**Extract**
________
Legislation granting congressional approval for New Mexico's recent voter-backed proposal to withdraw more money from the state's Permanent fund and using it for early childhood education has been included in a massive congressional spending bill.

New Mexico Senators Martin Heinrich and Ben Ray Lujan, along with U.S. Reps. Melanie Stansbury and Teresa Leger Fernandez said in a joint statement Tuesday that the language is part of the $1.7 trillion Omnibus Spending bill being considered by Congress.

“This effort to provide a long-term, stable funding stream for quality early childhood education is years in the making—backed overwhelmingly by New Mexico voters, the state legislature, and an incredible coalition of advocates,” the statement said.

Advocates of tapping the Permanent Fund for more education funding lauded Tuesday's announcement.

“We're nearing the finish line for expanding early childhood care and education! A huge THANKS to our congressional delegation,” New Mexico Voices For Children, a non-profit organization, posted on their group's Facebook page.

With days left in the current session of Congress lawmakers are focused on passing the 4,155 page spending package to avert a government shutdown before the end of the week and before adjourning for Christmas break.

As of late Tuesday, lawmakers in both chambers were still debating the budget but Julia Friedman, communications director for Stansbury, said with Democrats solidly behind the language related to the Permanent Fund passage is all but assured.

The language consents to an amendment to the New Mexico Constitution — recently ratified by the Legislature and 70% of state voters — that will disperse an increased sum from the state's School Permanent Fund for “Enhanced Instruction for Students at Risk of Failure, Extending the School Year, Teacher Compensation and Early Childhood Education.”

Most of New Mexico's congressional delegation has made securing passage of such authorization a top priority. Heinrich sponsored legislation doing so in the Senate and Stansbury in the House. Lujan and Leger Fernandez were co-sponsors.

In July, the legislation passed out of the Senate Committee on Energy and Natural Resources unanimously, but backers have accused Republicans in the U.S House of Representatives of blocking the inclusion of that language in the budget bill.
________
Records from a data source
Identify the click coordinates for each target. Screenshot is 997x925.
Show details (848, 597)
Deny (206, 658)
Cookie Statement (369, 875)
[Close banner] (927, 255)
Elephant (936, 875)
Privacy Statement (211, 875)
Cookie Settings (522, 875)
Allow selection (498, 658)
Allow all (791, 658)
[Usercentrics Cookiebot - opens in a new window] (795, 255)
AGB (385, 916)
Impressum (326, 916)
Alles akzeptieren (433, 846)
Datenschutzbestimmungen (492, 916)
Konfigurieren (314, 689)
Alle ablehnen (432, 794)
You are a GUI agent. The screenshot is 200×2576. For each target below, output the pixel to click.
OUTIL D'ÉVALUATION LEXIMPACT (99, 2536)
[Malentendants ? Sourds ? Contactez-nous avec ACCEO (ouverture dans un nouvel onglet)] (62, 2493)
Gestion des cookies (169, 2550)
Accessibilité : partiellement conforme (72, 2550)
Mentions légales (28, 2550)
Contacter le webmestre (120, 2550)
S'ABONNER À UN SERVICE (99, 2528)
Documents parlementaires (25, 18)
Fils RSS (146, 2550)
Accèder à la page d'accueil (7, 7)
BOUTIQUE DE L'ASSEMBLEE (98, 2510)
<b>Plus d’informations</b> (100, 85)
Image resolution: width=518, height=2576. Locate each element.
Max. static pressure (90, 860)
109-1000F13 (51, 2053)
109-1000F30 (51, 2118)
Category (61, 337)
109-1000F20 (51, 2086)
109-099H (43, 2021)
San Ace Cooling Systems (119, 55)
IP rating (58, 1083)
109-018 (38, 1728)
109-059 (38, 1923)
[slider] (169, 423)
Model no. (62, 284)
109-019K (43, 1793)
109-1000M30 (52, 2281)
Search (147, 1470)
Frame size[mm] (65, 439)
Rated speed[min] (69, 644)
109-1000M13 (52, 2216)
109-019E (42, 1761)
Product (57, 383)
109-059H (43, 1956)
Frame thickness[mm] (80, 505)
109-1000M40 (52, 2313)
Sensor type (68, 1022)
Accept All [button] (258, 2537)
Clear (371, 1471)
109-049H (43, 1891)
________
**List of tasks**
a. Which members of New Mexico's congressional delegation does the article on the Permanent Fund name?
b. In the article on the Permanent Fund, what percentage of state voters ratified the constitutional amendment?

**Replies**
a. Martin Heinrich, Ben Ray Lujan, Melanie Stansbury and Teresa Leger Fernandez

b. 70%